Based On Competition
Competitive pricing is one of the most used strategies, especially by companies that buy goods to resell .
Large retail chains , such as wholesalers and supermarkets, do this a lot.
As they sell products with little added value , the gain is usually in volume and not in margin.
Price is one of the main factors that lead the customer to decide to buy at supermarket A or B.
Pricing based on competition, however, does not mean copying the price of other players, but having a sense of market behavior.
So much so that the price may vary according to the product or service differentials, be it location, personalized service, delivery, after-sales, among others.
Based On Seasonality
An ice cream shop inevitably prices its products based on seasonality.
Sales always increase in summer and decrease in winter. It is characteristic of the segment.
Given this, ice cream parlors increase prices in summer and reduce prices in winter.
The same occurs with some businesses in the tourism sector , such as hotels, restaurants and kiosks in cities that receive many visitors.
In the low season, some companies even close to save money.
Another example of seasonal pricing is companies that explore commemorative dates , such as Christmas, Mother‘s Day or even seasons.
Dates often pull prices up due to increased demand.
Once the special occasions are over, the stock out takes place , with the traditional sales.
Entrepreneurs who sell seasonal products and services work with different price lists for low and high season.
Based On Volume
Volume pricing is intended to favor the customer who buys in large quantities .
This is a very adopted strategy in the wholesalers, which have different prices for those who buy in retail and wholesale.
These are the cases of “take 3, pay 2” combos, for example.
These are usually pricing models that are common in companies that have low profit margins but rotate a lot.
How Is Pricing Done?
As we have seen, there are different ways of pricing products and services.
Some steps, however, must be followed so that the price is neither too high nor too low .
The main steps are:
- Cost identification
- break-even point
- Competition Analysis
- Strategy and positioning.
Objectively, the sales price must consider costs/expenses and profit, according to the following formula:
- Price = costs + expenses + projected profit .
Let’s use a clothing store as an example.
In a given period, a store spent R$ 1,000.00 on the purchase of 100 pieces of clothing for stock.
That is, each piece cost the company R$ 10.00.
The expenses necessary for the operation of the business in the same period were R$ 300.00.
The entrepreneur wants to make a profit of R$ 300.00 from the sale of goods.
What should the selling price be in this example?
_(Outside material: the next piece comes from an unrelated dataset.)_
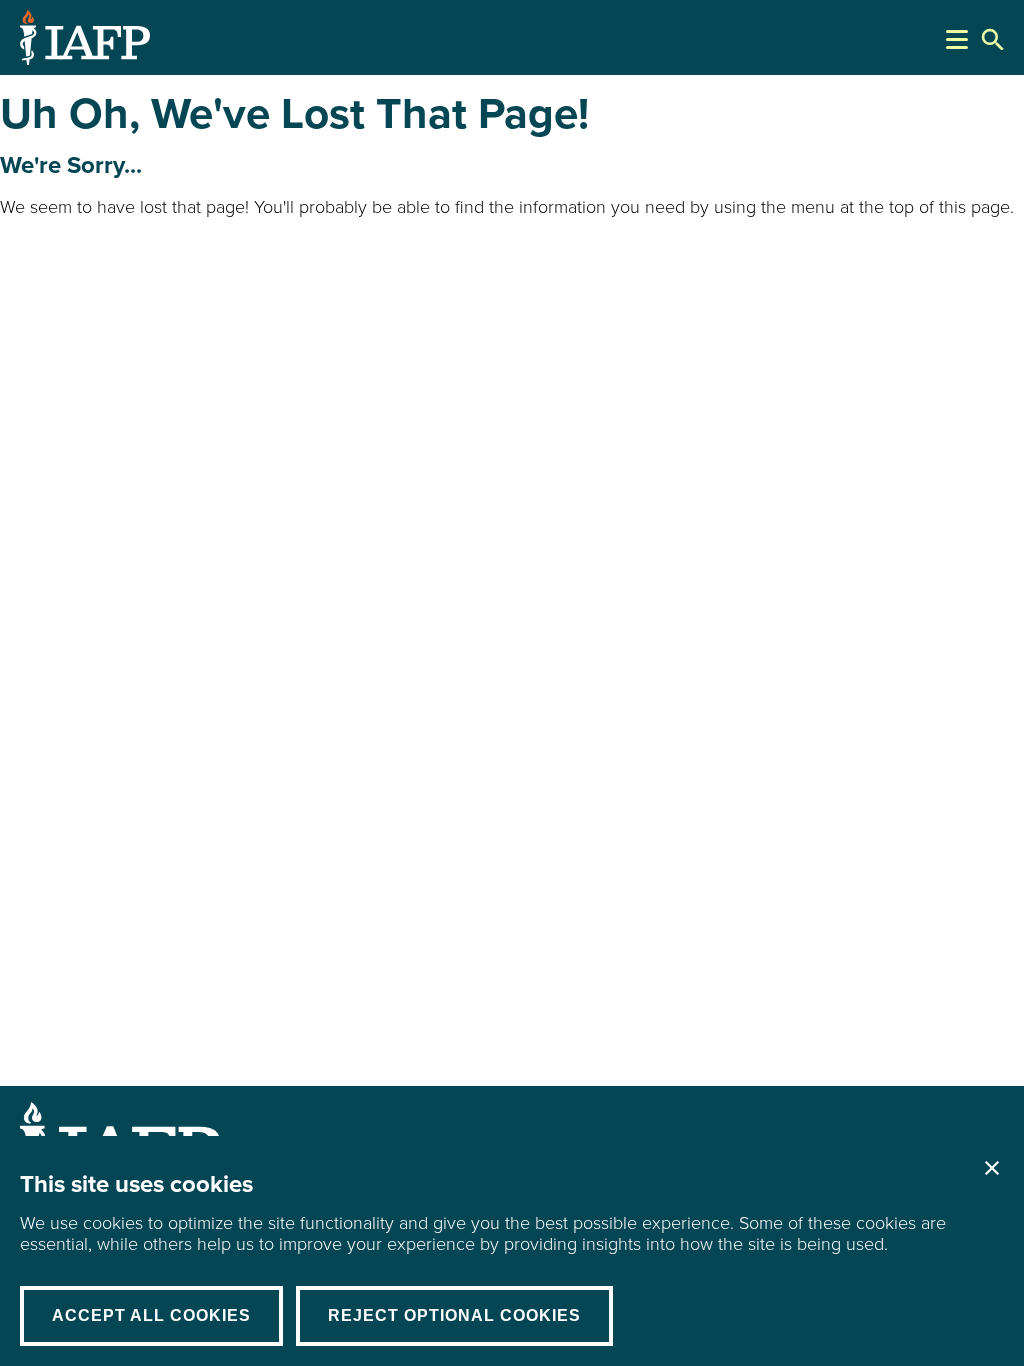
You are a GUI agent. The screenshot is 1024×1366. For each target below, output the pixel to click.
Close (992, 1168)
To find the sales value of each part, simply divide the total revenue by the total parts:
- BRL 1,600 / BRL 100.00 = BRL 16.00.
Another commonly used formula to calculate the sale price is:
- Sales price = Variable costs / 1 – (Contribution margin + variable expenses / 100) .
There are also other methods that consider markup , contribution margin, market research , among others.
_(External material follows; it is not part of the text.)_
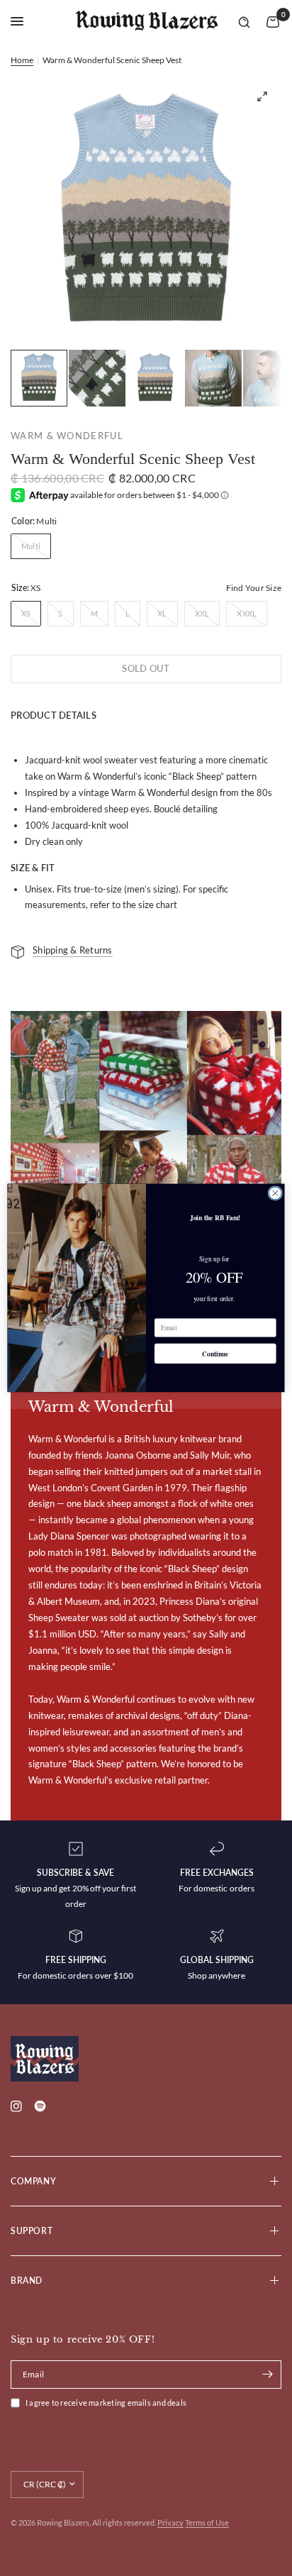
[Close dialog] (275, 1193)
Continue (215, 1354)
How To Reach The Break-Even Point With Pricing?
The break-even point is reached when revenue equals the costs and expenses of a business.
From the break-even point, sales are considered as profit, the main objective of any business organization.
It is an important financial indicator , measured in percentage, which also shows the levels of profitability and risk of a business.
The lower the break-even point, the safer and more profitable the activity tends to be.
If we are talking about the minimum quantity of sales for the company to go from zero to zero , then the price of the products sold is directly related to the break-even point.